Everolimus whole blood concentrations varied widely in the cohort. In MBC patients, concentrations ranged from 2.4 to 46.9 µg/L; in ROC, from 3.7 to 42.6 µg/L; in NET, from 10.3 to 18.4 µg/L; and a single reading of 7.3 µg/L for MRC. Regardless of the target range utilised to assess the blood levels of everolimus in our cohort, a majority (>70%) of the levels that were collected were either under or above the recommended target range as proposed by the consensus report (12-20 µg/L) for cancer indications,¹⁵ and our local laboratory for MBC (10-15 µg/L). Over 80% of the collected measurements were classified as non-trough or indeterminate due to incomplete information on sampling times (Figure 1).

Figure 1.

A: Using reference range of 12-20 µg/L, overall therapeutic drug monitoring cohort (N = 32).

Adverse Events

Adverse events were reported in 35 patients (66%). The most frequent were mucositis (n = 11) and pneumonitis (n = 6), with other events including rash, fatigue, diarrhoea, nausea, vomiting and anaemia. Of these 35 patients, 17 (49%) required dose reductions or treatment interruptions (14 with MBC; 3 with NET). Sixteen patients discontinued everolimus for reasons unrelated to disease progression. In 13 of these 16 patients, discontinuation was due to everolimus-related side effects; 11 (85%) had not undergone TDM.
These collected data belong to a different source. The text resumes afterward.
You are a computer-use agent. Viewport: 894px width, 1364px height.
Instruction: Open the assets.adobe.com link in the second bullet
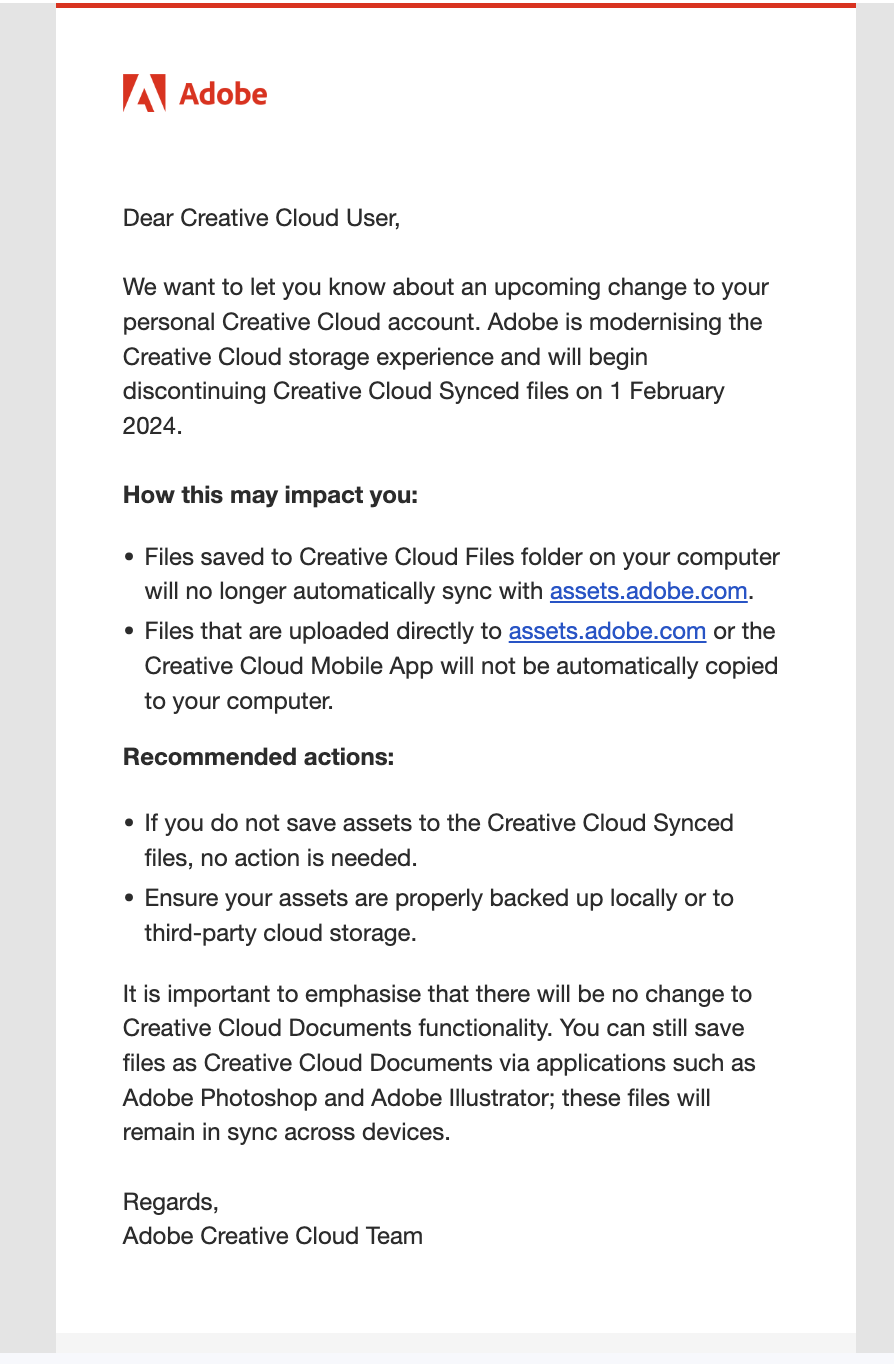click(x=607, y=631)
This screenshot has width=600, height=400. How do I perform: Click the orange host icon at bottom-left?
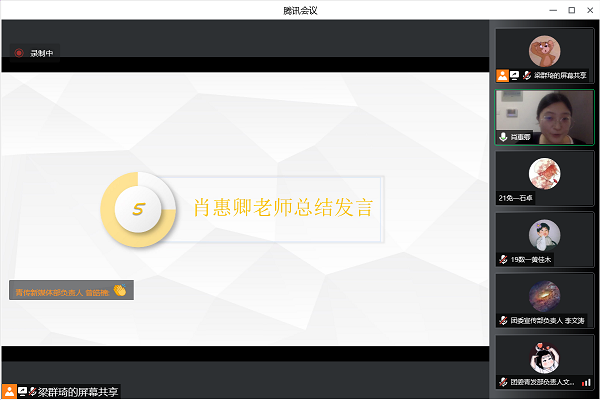[x=9, y=391]
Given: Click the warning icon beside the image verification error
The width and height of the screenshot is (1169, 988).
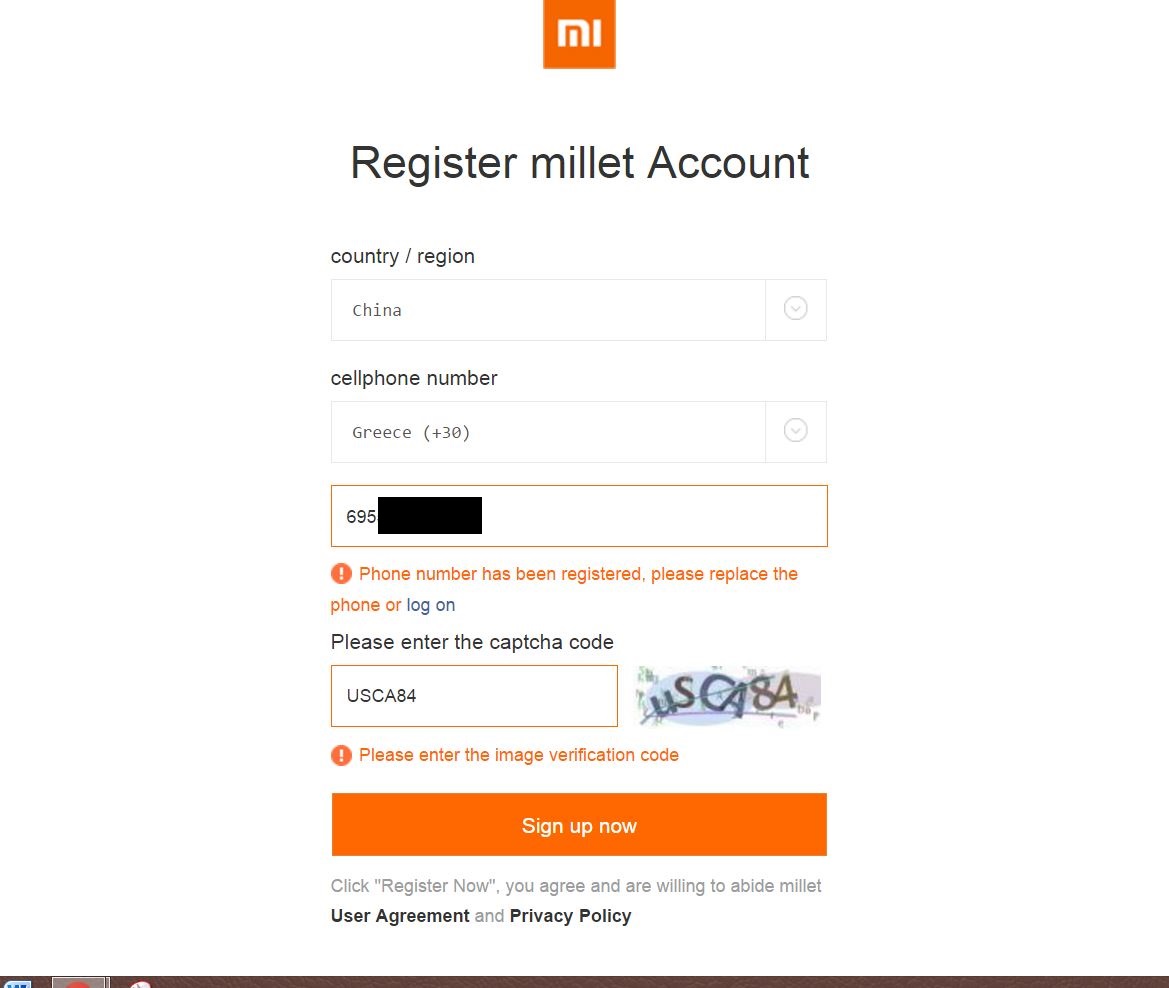Looking at the screenshot, I should pos(342,755).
Dose Adjustments and Discontinuation Due to Everolimus Side Effects in Metastatic Breast Cancer

In the MBC cohort, 15 patients required dose adjustments during any point of treatment with everolimus. All patients (N = 8) who had dose adjustments guided by TDM did not discontinue everolimus due to treatment-related side effects (Table 3), and a strong association was found between the method of dose adjustments and stopping treatment due to everolimus-related side effects (V = 0.53).²⁶

Table 3.

Contingency Table of Metastatic Breast Cancer Patients Requiring Dose Adjustments with Everolimus and Stopping of Treatment Related to Everolimus Side Effects.

Dose Adjustment Method	Treatment Discontinued Due to Everolimus Side Effect
Dose Adjustment Method	No (%)	Yes (%)
SoC (N = 7)	4 (57%)	3 (43%)
TDM-guided (N = 8)	8 (100%)	0 (0%)

Note: SoC: Standard of care; TDM: Therapeutic drug monito.
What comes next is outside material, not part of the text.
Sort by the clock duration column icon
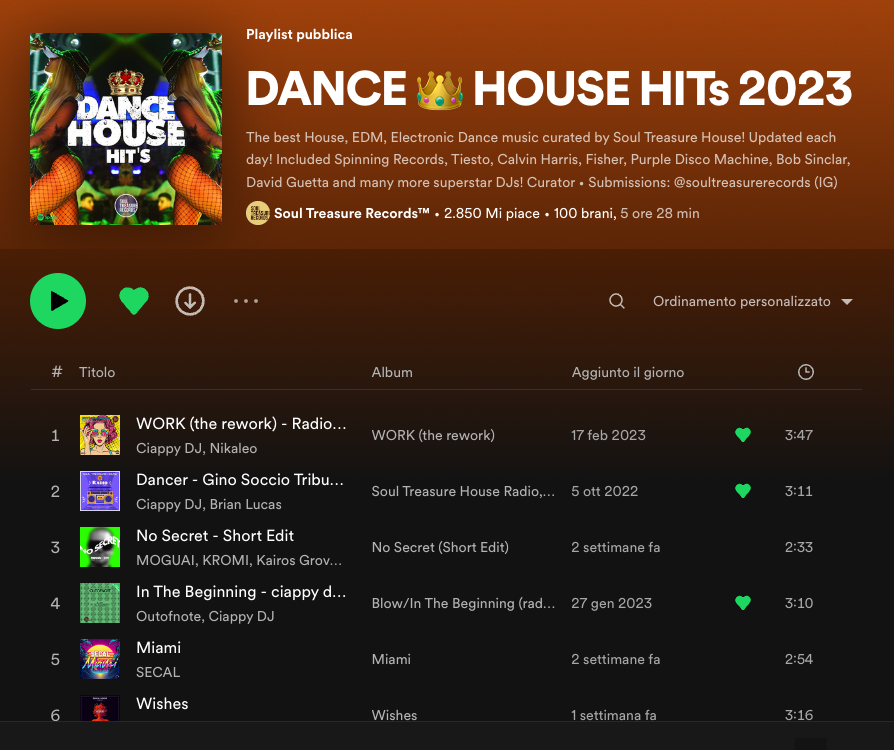The height and width of the screenshot is (750, 894). (x=806, y=372)
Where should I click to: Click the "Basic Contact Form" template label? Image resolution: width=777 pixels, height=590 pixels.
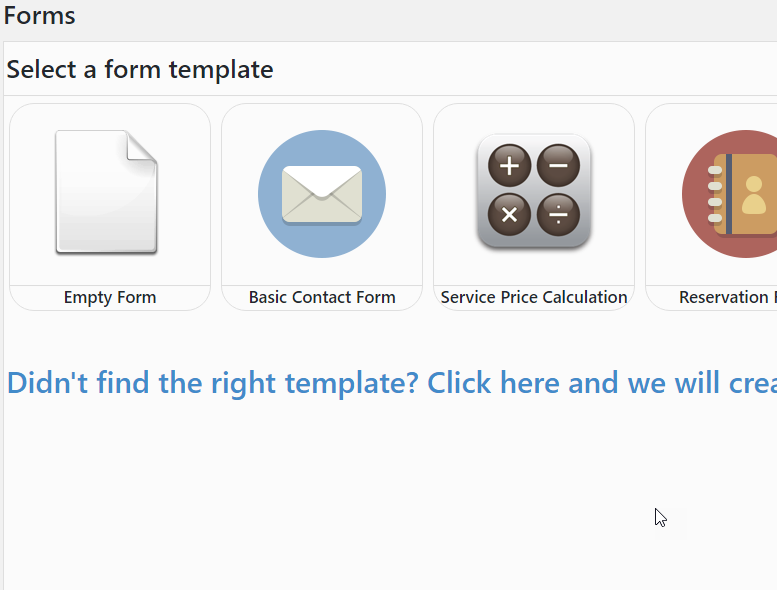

Clinicians’ Assessment and Interventions Guided by Everolimus Blood Levels

Four documented everolimus levels, from four patients (three with MBC: subjects 6, 7 and 10, and one with NET: subject 1), directly informed clinical management (Table 2). The recorded levels ranged from 9.6 µg/L to 27.9 µg/L (Table 2). The patients with MBC had their doses reduced by at least 25% after being assessed as having high blood levels. The NET patient had an everolimus level of 10.3 µg/L, which clinicians considered on target; however, treatment was temporarily halted for toxicity and then resumed at the same dose. Follow-up blood levels were obtained for the NET patient and two MBC patients after these interventions.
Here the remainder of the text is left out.